Paradoxical surge of support   

Contrary to some predictions, the war proved to be rather a lubricant than a spoke in the wheels of the government’s election campaign. Before the Russian invasion, the united opposition lagged behind Fidesz-KDNP by just 5 percentage points in opinion polls, but the war seems to have doubled the support for the ruling party.

A survey conducted by the liberal-leaning and reliable pollster Medián between 22 and 26 February showed that 50 percent of all decided voters opt for Fidesz-KDNP while the opposition will garner 40 percent of support, with the rest of the vote likely to be scattered among minor parties. Median explains this surge of support with the psychological inclination of people to rally behind a well known, strong leader in times of crisis, choosing predictability over the risk of change.

Protests and promises

Hungary’s opposition has based its election campaign on the crucial choice between “Orbán vs not Orbán, East vs West”. The campaign slogan is Csak felfelé! (Only upwards!) and the  symbol of the opposition alliance – a blue ribbon, epitomizing its drive against “corruption, hatred, and (institutionalized) theft” can be seen attached to lapels, billboards and statues of national heroes across Budapest and elsewhere. After the outbreak of the war, the opposition has organized a series of anti-Russian rallies, attended by thousands of people, where Orbán and Putin are portrayed as bosom buddies.  

On 9 March, Péter Márki-Zay, the united opposition’s candidate for PM, presented their election programme. During the online event he said, as quoted by Hungary Today, that the EU funds currently withheld because of corruption levels and rule of law violations, would offer the swift way out of Hungary’s “almost hopeless economic situation of record deficit, record debt, and record inflation.”

Among the opposition’s election promises is following a foreign policy course based on Western values and loyalty to allies; implementing an energy policy that would prioritize energy security and curtail dependence on Russian fuel (the expansion of the Russian-built nuclear power plant Paks will be scrapped); reviewing the Budapest-Belgrade railway contract; raising pensions and salaries in the healthcare and education sectors; creating an anti-corruption agency, and introducing the euro within 5 years.

470,000 signatures greenlight Budapest referendum

Also on 9 March, the National Election Committee announced that the referendum initiatives on the Budapest campus of the Chinese Fudan University and the extension of unemployment benefits have each gathered the required minimum number of 200,000 valid signatures, so the plebiscite can go ahead. The referendum initiatives were submitted by Budapest Mayor Gergely Karácsony in individual capacity.

The referendum drive is aimed at preventing Budapest property earmarked for building a Student City with affordable accommodation from being transferred by the government to Fudan University for its first (and costly) campus in Europe. The second question concerns extending the job seekers’ allowance to nine months from the current three.
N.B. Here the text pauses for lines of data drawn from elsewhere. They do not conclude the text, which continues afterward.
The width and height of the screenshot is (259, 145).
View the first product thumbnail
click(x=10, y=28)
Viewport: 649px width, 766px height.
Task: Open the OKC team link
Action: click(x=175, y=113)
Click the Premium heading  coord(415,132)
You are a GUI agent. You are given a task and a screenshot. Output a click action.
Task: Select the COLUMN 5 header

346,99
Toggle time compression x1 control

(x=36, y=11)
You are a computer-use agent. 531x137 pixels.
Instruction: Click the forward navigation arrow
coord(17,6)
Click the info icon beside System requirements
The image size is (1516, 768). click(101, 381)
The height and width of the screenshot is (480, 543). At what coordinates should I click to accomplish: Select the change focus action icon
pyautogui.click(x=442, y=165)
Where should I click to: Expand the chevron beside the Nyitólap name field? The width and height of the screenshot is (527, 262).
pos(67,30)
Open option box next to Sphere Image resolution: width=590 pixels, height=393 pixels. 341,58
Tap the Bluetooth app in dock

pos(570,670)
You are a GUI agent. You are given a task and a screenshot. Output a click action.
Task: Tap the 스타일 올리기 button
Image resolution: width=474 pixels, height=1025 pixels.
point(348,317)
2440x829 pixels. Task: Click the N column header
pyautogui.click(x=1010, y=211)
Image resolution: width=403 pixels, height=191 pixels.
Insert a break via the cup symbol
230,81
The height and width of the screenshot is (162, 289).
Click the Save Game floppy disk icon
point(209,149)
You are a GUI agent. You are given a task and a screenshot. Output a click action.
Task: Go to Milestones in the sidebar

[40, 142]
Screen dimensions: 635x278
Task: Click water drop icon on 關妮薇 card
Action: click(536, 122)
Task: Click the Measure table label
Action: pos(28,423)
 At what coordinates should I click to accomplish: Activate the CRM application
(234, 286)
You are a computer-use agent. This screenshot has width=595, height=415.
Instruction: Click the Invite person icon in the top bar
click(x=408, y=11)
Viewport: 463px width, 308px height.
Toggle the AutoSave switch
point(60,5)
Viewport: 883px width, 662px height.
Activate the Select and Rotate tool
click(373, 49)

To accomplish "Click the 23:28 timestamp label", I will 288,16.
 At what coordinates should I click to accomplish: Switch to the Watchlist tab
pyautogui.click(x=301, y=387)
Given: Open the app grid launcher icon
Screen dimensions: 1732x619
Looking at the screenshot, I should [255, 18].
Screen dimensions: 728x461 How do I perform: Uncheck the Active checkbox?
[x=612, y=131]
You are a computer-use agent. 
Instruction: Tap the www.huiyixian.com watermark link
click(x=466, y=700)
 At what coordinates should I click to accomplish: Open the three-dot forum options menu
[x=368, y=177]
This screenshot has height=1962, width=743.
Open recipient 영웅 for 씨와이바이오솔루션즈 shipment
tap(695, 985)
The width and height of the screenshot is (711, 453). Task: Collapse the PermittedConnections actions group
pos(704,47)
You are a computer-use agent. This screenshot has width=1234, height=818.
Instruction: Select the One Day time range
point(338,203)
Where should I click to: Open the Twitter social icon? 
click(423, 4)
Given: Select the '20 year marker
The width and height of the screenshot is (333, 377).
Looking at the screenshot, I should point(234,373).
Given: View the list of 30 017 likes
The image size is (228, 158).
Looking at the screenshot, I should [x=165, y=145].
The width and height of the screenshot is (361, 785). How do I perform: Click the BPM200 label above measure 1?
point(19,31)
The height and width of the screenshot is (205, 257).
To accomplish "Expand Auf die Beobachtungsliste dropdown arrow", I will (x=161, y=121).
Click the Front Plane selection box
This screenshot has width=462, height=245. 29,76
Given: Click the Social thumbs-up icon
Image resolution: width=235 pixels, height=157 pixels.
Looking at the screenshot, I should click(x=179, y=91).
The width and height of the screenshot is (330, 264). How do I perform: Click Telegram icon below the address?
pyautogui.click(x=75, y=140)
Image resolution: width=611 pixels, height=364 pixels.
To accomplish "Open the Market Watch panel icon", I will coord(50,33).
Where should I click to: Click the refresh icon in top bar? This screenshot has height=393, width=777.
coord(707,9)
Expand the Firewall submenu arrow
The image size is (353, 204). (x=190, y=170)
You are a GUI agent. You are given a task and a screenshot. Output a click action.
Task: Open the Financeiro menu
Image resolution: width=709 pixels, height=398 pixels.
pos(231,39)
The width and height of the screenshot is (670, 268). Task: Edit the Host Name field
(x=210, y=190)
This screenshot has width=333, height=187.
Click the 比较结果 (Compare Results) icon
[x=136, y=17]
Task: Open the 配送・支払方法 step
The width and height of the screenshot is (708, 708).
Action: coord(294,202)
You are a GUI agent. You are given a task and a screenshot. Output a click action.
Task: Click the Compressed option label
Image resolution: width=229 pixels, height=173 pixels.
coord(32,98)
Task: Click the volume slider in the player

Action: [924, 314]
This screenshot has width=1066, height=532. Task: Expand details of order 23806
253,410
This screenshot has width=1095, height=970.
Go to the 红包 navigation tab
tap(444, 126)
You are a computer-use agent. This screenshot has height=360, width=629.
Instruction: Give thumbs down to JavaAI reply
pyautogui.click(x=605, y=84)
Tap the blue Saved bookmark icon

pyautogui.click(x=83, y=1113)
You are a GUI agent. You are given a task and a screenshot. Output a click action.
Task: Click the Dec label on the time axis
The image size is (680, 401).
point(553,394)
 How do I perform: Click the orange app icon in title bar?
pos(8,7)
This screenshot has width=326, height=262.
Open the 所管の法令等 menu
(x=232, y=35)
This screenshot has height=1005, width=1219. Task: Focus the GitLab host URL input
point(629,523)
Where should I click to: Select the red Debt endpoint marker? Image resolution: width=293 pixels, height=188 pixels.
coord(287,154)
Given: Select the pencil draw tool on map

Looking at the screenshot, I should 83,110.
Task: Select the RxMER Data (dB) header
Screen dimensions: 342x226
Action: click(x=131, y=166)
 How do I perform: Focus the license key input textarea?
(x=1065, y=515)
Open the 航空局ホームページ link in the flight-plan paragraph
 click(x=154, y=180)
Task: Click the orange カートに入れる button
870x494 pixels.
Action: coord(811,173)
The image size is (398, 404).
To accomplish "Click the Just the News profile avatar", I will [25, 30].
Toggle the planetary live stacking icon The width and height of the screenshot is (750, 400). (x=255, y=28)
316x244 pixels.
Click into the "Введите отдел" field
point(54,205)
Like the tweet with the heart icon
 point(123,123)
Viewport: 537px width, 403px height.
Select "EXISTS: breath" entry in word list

Due to procedural delays, the referendum cannot be held on Election Day, as the opposition alliance initially hoped, and is expected to take place later this year, most probably in October.

“But the will of the people is making its way, and there will be a real referendum on 3 April. For on April 3, we will finally judge those who do not care, or make their decisions over our heads!” the Mayor wrote on his Facebook page.  

Pyrrhic victory?

The approaching elections pose many questions that have no straightforward answers. Can the last-minute activation of undecided voters swing the vote? Will the escalation of atrocities in Ukraine tip the scales in favour of the opposition? Or will the economic situation deteriorate to the point of igniting a protest vote?

One thing is sure - no matter who wins, a two-thirds majority in the 199 seat National Assembly will be impossible to achieve by any coalition, meaning that the passage of cardinal laws (and amendments to the Constitution) will need hard bargaining by uncompromising adversaries.